The authors propose to use an LLM to automatically generate formal language (RLang) for a language conditioned MDP. They assume the environment is already suitable for RLang, e.g. the user must specify groundings between language and actions, language and perception ,etc. The LLM is able to generate advice in RLang that impacts many parts of the MDP, like rewards, transition functions, policies, etc. They evaluate their method, RLang-Dyna-Q in gridworld environments and show significant improvements over no-language RL.
优点
The high level motivation of integrating language into all parts of the RL process is compelling.
The use of the LLM to output advice reduces a good amount of human effort, and makes sense for generalization.
I like some parts of the experiments, such as conducting a user study to test how well RLang can ground "in-the-wild" natural language advice, and the ablations that analyze which components (Q function, plans, policies) benefit the most from advice.
缺点
My most pressing concern about this paper, is its narrow experimentation in toy domains, and lack of baselines. The authors choose Minigrid environments as an idealized setting for language-conditioned RL. They write:
Minigrid environments are an ideal setting for our experiments for three reasons: 1) they can be solved using tabular RL algorithms, which our informed, model- based RLang-Dyna-Q agent is based on; 2) there are clear and obvious referents of language in both the state and action spaces of these environments (e.g. keys, doors, and balls are represented neatly in a discrete state space and skills such as walking towards objects are easy to implement); 3) many objects are shared across environments enabling the reuse of a common RLang vocabulary for referencing these objects, which makes it easier for our translation pipeline to ground novel advice.
I believe a large amount of hard RL environments, particularly in robotics or 1st-person video game environments, break all of these assumptions, and make language-conditioned RL difficult. While asking the authors to solve all of these environments is a bit unfair, I would like to see the authors tackle some harder environments with these properties. Otherwise, I believe it will be hard to convince outsiders to use these language-conditioned RL.

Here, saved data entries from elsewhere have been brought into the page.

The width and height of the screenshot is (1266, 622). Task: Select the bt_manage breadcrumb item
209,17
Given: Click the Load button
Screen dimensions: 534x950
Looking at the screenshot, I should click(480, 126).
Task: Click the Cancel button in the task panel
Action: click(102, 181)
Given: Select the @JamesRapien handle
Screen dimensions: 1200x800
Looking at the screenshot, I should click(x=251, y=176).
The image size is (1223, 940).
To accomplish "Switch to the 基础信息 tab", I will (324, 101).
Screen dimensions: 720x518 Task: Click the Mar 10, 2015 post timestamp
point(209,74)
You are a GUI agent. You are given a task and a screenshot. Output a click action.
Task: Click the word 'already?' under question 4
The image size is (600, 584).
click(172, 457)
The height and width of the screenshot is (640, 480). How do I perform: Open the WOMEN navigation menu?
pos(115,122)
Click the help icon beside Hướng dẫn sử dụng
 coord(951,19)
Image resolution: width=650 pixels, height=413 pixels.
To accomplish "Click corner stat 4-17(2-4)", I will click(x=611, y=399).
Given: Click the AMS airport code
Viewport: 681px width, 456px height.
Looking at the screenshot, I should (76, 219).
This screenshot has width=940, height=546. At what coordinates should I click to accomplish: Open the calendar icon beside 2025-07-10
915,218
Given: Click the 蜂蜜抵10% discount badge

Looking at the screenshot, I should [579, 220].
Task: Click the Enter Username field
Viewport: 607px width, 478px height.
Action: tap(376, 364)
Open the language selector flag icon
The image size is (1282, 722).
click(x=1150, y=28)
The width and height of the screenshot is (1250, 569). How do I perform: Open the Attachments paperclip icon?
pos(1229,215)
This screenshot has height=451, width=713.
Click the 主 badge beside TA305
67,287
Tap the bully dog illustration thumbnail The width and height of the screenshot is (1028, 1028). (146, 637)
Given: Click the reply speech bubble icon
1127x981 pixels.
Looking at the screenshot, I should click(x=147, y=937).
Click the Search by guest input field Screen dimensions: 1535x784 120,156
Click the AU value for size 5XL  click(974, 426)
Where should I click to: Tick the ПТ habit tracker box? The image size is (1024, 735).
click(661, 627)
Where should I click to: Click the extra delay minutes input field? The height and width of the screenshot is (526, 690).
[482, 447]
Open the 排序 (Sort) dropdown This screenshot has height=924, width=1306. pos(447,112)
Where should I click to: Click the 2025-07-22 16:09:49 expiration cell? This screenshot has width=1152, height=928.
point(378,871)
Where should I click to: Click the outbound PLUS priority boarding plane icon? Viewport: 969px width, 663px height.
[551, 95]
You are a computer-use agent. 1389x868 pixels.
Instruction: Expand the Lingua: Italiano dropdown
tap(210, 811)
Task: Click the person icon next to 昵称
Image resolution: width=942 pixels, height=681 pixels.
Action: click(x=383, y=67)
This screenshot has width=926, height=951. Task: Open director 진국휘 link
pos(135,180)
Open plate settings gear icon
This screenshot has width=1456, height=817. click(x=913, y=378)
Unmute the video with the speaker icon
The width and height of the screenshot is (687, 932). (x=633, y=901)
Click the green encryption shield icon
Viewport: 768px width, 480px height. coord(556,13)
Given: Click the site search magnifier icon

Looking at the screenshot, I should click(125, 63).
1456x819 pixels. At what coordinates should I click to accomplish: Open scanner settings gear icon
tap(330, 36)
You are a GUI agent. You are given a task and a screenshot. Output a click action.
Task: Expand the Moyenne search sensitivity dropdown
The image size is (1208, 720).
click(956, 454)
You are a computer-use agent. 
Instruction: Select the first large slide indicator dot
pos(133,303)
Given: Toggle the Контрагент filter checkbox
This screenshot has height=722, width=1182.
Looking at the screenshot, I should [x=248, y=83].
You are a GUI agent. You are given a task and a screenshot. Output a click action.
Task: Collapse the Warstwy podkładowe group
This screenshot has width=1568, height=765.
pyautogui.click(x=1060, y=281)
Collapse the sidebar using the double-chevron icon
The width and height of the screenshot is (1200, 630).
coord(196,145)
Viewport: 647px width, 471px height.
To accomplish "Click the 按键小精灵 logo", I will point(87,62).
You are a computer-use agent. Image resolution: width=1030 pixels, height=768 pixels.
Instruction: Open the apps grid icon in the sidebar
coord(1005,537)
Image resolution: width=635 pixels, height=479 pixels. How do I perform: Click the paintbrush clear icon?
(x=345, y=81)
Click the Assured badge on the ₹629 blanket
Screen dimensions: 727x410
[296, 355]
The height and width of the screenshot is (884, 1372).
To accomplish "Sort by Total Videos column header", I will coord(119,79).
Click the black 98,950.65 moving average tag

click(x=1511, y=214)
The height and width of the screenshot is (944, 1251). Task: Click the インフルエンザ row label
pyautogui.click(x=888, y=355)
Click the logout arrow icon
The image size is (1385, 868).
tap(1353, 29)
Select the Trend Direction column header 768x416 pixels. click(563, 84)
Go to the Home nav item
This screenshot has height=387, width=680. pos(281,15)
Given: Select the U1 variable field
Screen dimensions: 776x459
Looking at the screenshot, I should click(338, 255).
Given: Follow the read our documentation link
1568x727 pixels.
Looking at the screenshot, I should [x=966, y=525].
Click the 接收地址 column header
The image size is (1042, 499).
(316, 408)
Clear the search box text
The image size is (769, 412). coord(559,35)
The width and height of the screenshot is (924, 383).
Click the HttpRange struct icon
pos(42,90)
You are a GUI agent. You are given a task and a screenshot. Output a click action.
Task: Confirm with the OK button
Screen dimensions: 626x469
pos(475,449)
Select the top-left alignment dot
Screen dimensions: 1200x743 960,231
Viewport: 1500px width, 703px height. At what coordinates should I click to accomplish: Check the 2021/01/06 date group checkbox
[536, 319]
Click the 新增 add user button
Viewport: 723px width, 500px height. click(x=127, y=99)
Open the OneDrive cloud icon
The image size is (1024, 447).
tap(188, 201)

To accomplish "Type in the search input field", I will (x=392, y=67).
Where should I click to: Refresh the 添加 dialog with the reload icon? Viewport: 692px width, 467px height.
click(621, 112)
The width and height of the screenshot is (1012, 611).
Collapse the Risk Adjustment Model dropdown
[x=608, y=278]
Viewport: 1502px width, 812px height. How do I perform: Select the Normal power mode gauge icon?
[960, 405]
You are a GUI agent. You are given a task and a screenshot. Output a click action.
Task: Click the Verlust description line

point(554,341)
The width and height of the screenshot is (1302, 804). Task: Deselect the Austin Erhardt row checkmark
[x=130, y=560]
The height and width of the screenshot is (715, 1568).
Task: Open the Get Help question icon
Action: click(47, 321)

Next, the authors do not have any baselines, only ablations. There are many methods that the authors mention in the related work that could serve as baselines. I also suspect that in these extremely simple Minigrid environments, an LLM can just directly solve it.
问题
Can the authors evaluate in harder tasks with more realistic assumptions? A good way to approach this is to select environments where each constraint is violated (the degree of violation can also be varied), and show how the method and other baselines degrade with respect to the violation.
I suspect that the ablations trends vary with the task. It would be interesting to conduct more ablations on different tasks.
Can the authors compare against actual language RL baselines? I also suspect a simple LLM-only baseline can do quite well in simple environments.